▶ _Work instructions_
Pull out the lines of the records word for word, starting at their first line and ending at the line containing "This screenshot has", with both of those lines included.

▶ _Data_
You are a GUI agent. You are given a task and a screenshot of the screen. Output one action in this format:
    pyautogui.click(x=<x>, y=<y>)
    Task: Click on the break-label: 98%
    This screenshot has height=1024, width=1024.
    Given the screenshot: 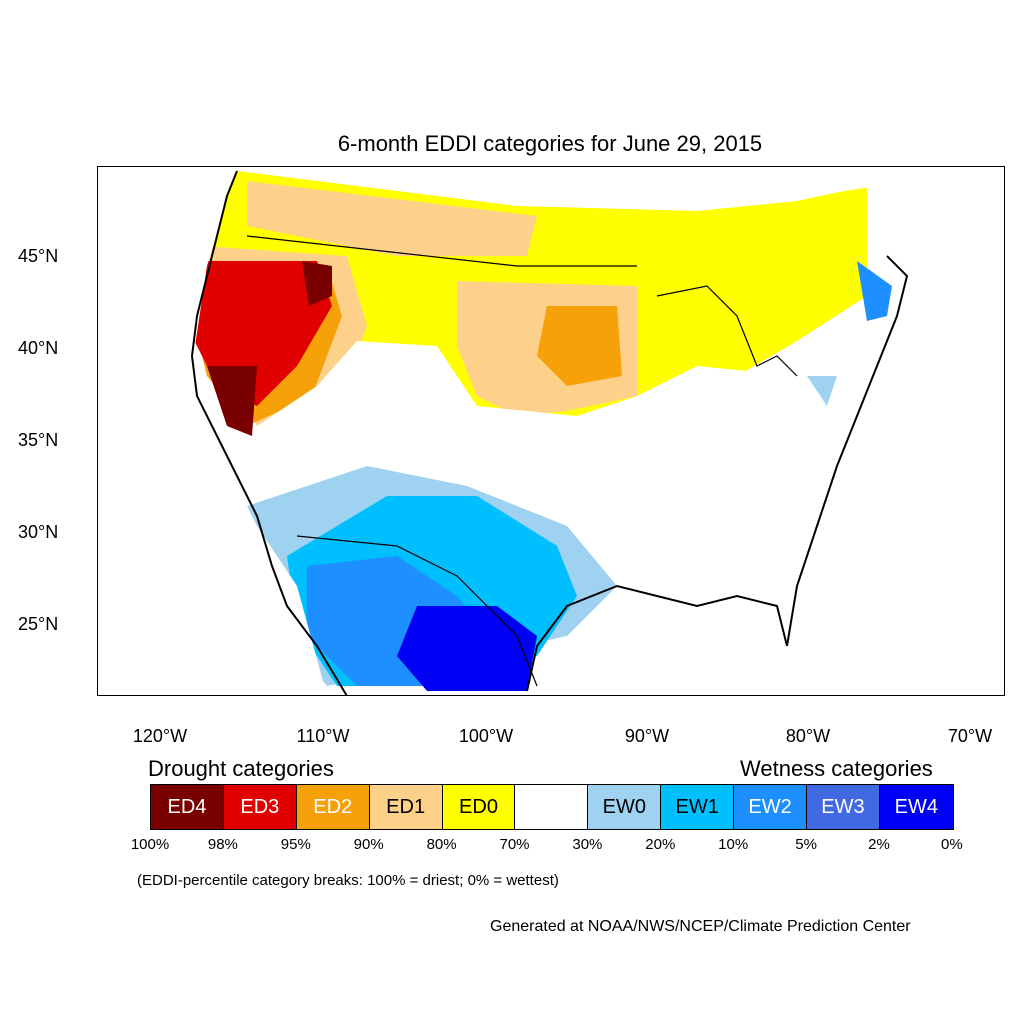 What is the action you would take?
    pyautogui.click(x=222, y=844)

▶ _Answer section_
You are a GUI agent. You are given a task and a screenshot of the screen. Output one action in this format:
    pyautogui.click(x=<x>, y=<y>)
    Task: Click on the break-label: 98%
    This screenshot has height=1024, width=1024.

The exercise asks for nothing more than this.